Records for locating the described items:
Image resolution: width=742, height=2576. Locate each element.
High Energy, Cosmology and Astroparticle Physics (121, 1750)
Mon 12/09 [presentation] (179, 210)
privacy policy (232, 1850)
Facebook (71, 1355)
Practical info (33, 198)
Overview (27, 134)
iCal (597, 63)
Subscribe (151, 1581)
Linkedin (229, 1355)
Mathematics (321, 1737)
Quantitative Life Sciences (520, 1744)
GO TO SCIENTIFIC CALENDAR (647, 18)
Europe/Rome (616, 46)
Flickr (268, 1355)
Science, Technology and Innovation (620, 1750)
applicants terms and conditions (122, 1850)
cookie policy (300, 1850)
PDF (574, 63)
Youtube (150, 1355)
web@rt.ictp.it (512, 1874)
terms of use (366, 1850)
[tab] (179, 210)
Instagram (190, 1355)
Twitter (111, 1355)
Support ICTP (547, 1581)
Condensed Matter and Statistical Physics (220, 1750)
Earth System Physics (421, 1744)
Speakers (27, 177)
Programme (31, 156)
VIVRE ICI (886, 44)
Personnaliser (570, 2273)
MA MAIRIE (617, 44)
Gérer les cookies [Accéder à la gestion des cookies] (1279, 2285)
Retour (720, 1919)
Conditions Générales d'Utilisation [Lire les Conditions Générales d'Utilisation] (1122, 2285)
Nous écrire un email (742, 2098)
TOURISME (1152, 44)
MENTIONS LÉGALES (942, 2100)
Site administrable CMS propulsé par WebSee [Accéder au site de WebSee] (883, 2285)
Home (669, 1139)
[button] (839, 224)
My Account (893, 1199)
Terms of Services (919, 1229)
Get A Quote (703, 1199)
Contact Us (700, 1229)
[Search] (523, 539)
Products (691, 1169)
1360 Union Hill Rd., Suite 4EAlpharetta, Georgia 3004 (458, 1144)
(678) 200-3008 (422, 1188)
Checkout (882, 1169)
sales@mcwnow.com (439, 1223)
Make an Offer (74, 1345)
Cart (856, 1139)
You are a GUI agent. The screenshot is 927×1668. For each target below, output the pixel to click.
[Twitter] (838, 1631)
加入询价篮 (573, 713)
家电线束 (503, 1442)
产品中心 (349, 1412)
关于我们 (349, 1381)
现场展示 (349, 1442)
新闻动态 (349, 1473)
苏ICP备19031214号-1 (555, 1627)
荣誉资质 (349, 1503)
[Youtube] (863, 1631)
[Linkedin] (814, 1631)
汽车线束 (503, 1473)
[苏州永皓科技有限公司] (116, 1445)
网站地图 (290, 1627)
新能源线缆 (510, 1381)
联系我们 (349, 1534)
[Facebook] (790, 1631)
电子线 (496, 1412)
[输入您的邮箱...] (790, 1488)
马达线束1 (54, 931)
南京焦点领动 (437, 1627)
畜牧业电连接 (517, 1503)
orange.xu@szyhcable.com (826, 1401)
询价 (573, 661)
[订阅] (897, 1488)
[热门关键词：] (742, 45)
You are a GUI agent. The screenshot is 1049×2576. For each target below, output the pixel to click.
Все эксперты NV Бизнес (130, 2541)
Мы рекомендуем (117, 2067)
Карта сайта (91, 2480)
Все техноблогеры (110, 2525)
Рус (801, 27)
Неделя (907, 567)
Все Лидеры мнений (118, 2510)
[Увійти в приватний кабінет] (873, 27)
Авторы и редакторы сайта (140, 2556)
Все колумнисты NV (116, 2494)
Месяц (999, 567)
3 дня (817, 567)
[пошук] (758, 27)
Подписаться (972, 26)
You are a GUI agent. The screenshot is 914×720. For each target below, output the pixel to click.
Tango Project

What the exercise asks:
Reproduce only the part that opens with the line containing "南京焦点领动 (437, 1627)" and closes with the line containing "3 дня (817, 567)", substituting "Всі" for "Все" and leaving everything else unchanged.

Response for this exercise:
南京焦点领动 (437, 1627)
畜牧业电连接 (517, 1503)
orange.xu@szyhcable.com (826, 1401)
询价 (573, 661)
[订阅] (897, 1488)
[热门关键词：] (742, 45)
You are a GUI agent. The screenshot is 1049×2576. For each target below, output the pixel to click.
Всі эксперты NV Бизнес (130, 2541)
Мы рекомендуем (117, 2067)
Карта сайта (91, 2480)
Всі техноблогеры (110, 2525)
Рус (801, 27)
Неделя (907, 567)
Всі Лидеры мнений (118, 2510)
[Увійти в приватний кабінет] (873, 27)
Авторы и редакторы сайта (140, 2556)
Всі колумнисты NV (116, 2494)
Месяц (999, 567)
3 дня (817, 567)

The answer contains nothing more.